Un quart de la population suisse

L’initiative pour la démocratie veut supprimer les obstacles actuels à la naturalisation de la population étrangère. «En Suisse, plus d’un quart de la population est exclu de la démocratie», écrit le comité d’initiative. Une naturalisation plus simple doit permettre aux quelque deux millions de personnes concernées de prendre part aux décisions. Car sans passeport suisse, pas de participation politique.

Le 21 novembre 2024, 104'603 signatures authentifiées ont été déposées pour l'initiative pour la démocratie.


Le 21 novembre 2024, 104’603 signatures authentifiées ont été déposées pour l’initiative pour la démocratie.


Keystone / Peter Klaunzer

Pour pouvoir être naturalisé, il faut jusqu’à présent remplir de nombreuses conditions: ainsi, la naturalisation ordinaire n’est ouverte qu’aux citoyens et citoyennes étrangers qui ont vécu au moins dix ans en Suisse, dont trois des cinq dernières années avant le dépôt de la demande.
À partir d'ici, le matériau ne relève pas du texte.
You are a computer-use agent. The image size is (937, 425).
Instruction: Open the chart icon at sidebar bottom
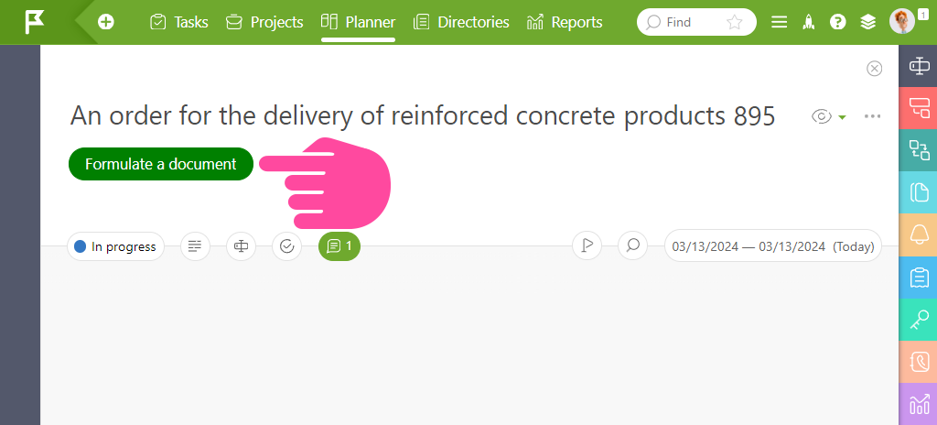click(x=919, y=405)
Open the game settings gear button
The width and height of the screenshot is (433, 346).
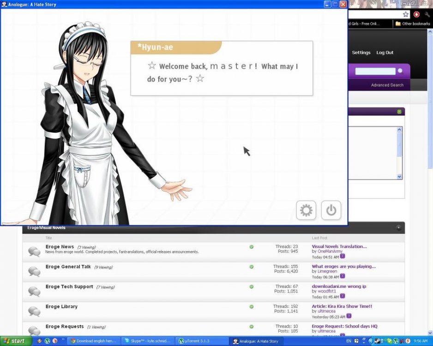(x=306, y=210)
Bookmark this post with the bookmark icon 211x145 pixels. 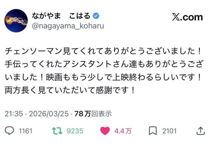(x=153, y=131)
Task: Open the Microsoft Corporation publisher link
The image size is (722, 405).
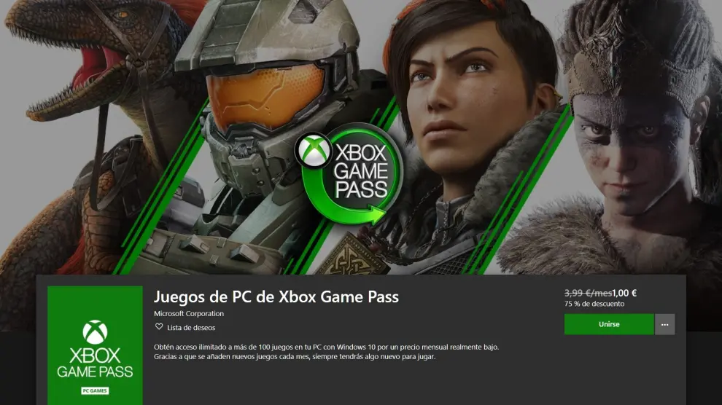Action: pos(189,313)
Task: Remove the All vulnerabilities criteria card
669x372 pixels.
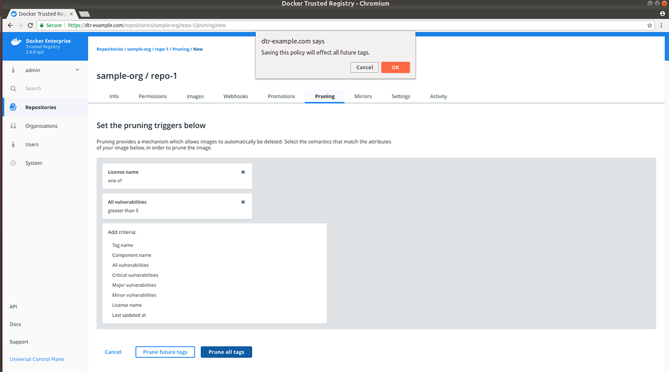Action: pos(243,202)
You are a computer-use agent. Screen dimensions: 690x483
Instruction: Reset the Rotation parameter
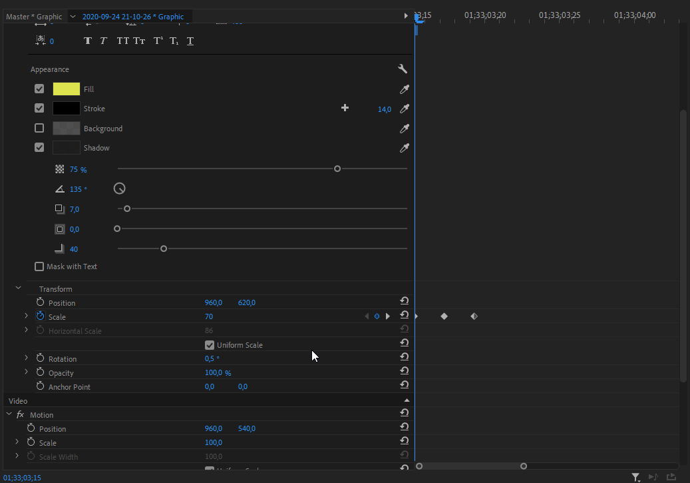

Le temps passé dans le pays en tant qu’enfant compte double.

La loi helvétique sur la nationalité impose également une intégration réussie ainsi que la familiarisation avec les coutumes suisses. Le candidat ou la candidate ne doit pas non plus représenter une menace pour la sécurité intérieure ou extérieure du pays.

En comparaison européenne, la Suisse applique l’une des procédures de naturalisation les plus strictes. C’est ce que souligne la spécialiste de la nationalité Barbara von Rütte. «Les exigences pour une naturalisation de la population étrangère sont élevées». Selon elle, nombre des candidats et candidates ont grandi en Suisse et sont culturellement très liés à ce pays. Ils doivent néanmoins suivre une procédure stricte, par exemple apporter la preuve d’un cercle suffisant d’amis suisses.

Ces critères ne devraient pas disparaître, mais être assouplis avec l’initiative pour la démocratie.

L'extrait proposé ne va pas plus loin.